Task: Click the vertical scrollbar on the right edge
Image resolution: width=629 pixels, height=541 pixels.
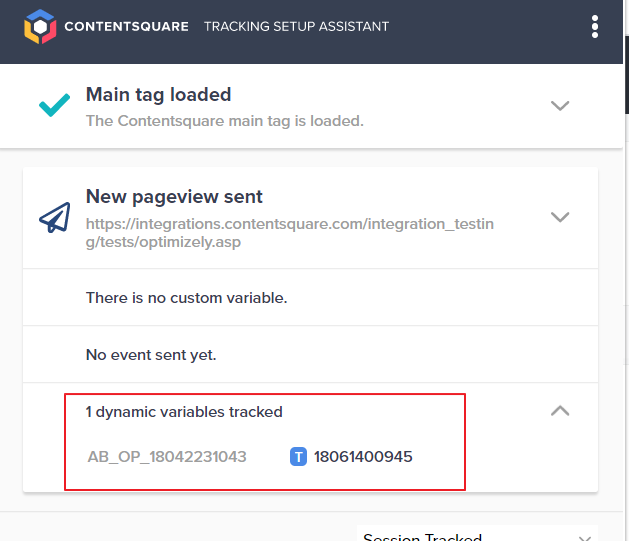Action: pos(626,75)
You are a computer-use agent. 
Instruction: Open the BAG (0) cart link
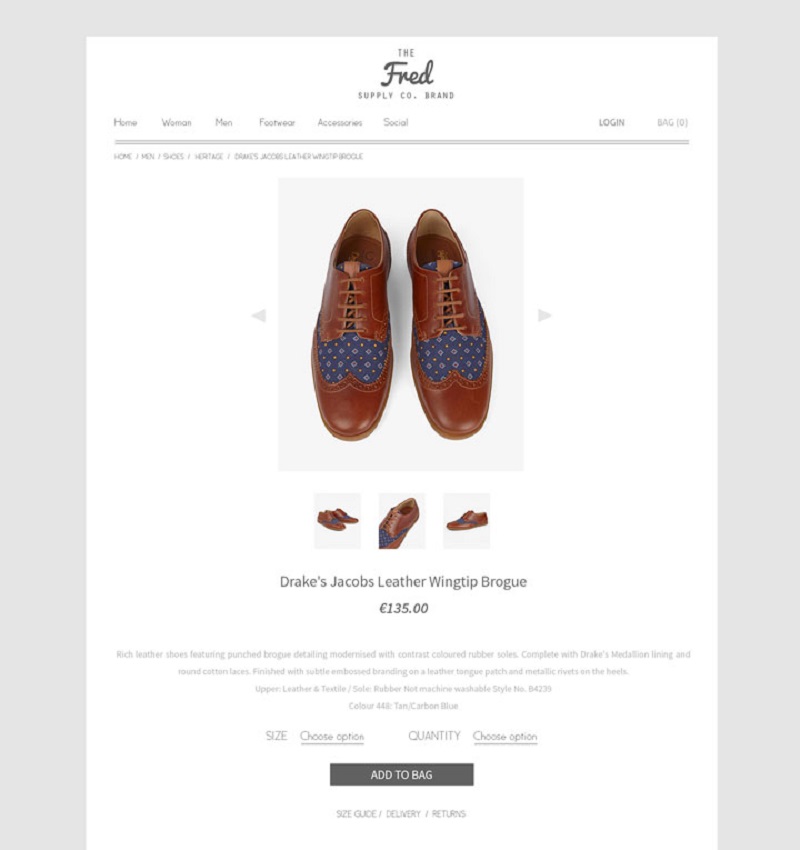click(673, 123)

· · · · · · ·

WHAT THE EXERCISE ASKS
Please copy the data above word for word, but only from the line that contains "Image resolution: width=629" through the final line, both included, and without the pictures.

WRITTEN SOLUTION
Image resolution: width=629 pixels, height=541 pixels.
Action: pos(626,75)
You are a computer-use agent. 
Instruction: Open the BAG (0) cart link
click(673, 123)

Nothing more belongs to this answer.